[What this exercise asks]:
1. Copy word for word the part of the article on SEBI's new investment guidelines starting at "An angel investor" and ending at "manufacturing, among others.".
2. From the article on SEBI's new investment guidelines, list the investee companies it names for MegaDelta Capital.

::: Text shown :::

Private equity and venture capital firms have welcomed Securities and Exchange Board of India’s (SEBI) new guidelines which says that, investment firms can invest in overseas companies even if these companies don’t have an Indian connection. 

Prior to this, Indian VC firms could only invest in foreign companies that had an office in India. “AIFs (Alternative Investment Funds)/VCFs (Venture Capital Firms) may invest in securities of companies incorporated outside India subject to such conditions or guidelines that may be issued by the Reserve Bank of India and SEBI from time to time. The requirement of the overseas investee company to have an Indian connection has been done away with,” SEBI said in a circular earlier this week. 

Much needed easing

Commenting on the new guidelines,  Bala C Deshpande, Founder and Partner, MegaDelta Capital said, “SEBI’s latest guidelines are both time and market appropriate given that, there are some good companies based overseas but having significant operations in India. We welcome the progressive thinking with respect to AIF funds and believe clear frameworks continuously provided by the SEBI helps our industry immensely.”

MegaDelta Capital is an India focused mid-market growth fund which typically invests $15-25 million of growth equity in companies. Some of its investee companies include Firstcry, Nova, GoQii, Moneytrap, Naaptol amongst others.

Market appropriate

Adding to this, Dhianu Das, Co-founder, Agility Ventures said, “the latest guidelines by SEBI is a much needed easing of norms for the AIFs (Alternative Investment Funds) and VCFs (Venture Capital Funds). Providing proof of India connection was a task for VCFs and AIFs to get SEBI approval and many a times resulted in lost opportunities.

The easing of this requirement is a major relief in fuelling innovation and creating value for Indian investors. With the current geo-political situation, this new update will ensure much more investment incoming our way.”

An angel investor network, Agility Ventures’ network invests in start-ups or early-stage businesses in sectors such as education, technology, healthcare, e-commerce, automobiles, electric vehicles, robotics, agri-tech and manufacturing, among others.

SEBI also noted that AIFs/VCFs shall not invest in an overseas investee company, which is incorporated in a country identified in the public statement of Financial Action Task Force (FATF) as a jurisdiction having a strategic Anti Money Laundering or Combating the Financing of Terrorism deficiencies to which counter measures apply or a jurisdiction that has not made sufficient progress in addressing the deficiencies or has not committed to an action plan developed with FATF to address the deficiencies.

::: Entries shown :::

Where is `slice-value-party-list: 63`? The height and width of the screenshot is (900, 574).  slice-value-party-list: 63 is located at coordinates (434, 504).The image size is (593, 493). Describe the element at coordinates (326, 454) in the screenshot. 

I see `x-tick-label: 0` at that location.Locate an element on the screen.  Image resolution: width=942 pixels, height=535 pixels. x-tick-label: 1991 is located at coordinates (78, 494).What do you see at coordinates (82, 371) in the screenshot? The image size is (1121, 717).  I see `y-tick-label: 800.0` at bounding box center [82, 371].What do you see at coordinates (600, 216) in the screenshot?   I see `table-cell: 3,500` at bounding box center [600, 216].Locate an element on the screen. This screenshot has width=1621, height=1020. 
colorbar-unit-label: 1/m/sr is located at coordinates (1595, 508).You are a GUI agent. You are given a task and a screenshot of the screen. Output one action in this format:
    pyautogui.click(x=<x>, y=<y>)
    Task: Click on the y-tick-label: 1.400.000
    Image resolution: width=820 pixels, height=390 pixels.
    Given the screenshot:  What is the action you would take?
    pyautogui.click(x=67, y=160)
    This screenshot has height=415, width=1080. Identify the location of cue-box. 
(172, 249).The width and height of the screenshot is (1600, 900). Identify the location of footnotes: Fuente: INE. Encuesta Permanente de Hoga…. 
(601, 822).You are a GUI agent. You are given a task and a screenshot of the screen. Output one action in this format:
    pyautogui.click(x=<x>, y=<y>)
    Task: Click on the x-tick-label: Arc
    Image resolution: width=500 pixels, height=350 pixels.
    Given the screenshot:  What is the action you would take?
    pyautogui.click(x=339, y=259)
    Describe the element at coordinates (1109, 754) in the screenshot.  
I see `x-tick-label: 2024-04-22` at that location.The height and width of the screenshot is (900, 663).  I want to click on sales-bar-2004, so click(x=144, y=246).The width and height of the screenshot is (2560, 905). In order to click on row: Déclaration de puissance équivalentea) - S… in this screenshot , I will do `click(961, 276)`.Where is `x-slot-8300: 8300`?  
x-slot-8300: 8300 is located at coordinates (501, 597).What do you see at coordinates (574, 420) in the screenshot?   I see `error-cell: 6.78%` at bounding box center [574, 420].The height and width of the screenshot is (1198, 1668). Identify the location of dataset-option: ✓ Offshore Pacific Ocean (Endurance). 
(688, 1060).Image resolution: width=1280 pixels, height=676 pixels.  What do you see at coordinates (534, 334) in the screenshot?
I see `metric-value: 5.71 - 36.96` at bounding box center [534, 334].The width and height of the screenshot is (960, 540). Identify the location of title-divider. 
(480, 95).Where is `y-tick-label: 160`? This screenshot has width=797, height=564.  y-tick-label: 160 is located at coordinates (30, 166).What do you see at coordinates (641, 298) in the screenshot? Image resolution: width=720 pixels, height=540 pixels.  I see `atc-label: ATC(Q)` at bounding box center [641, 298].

:::

[Task-by-task results]:
1.
An angel investor network, Agility Ventures’ network invests in start-ups or early-stage businesses in sectors such as education, technology, healthcare, e-commerce, automobiles, electric vehicles, robotics, agri-tech and manufacturing, among others.

2. Firstcry, Nova, GoQii, Moneytrap, Naaptol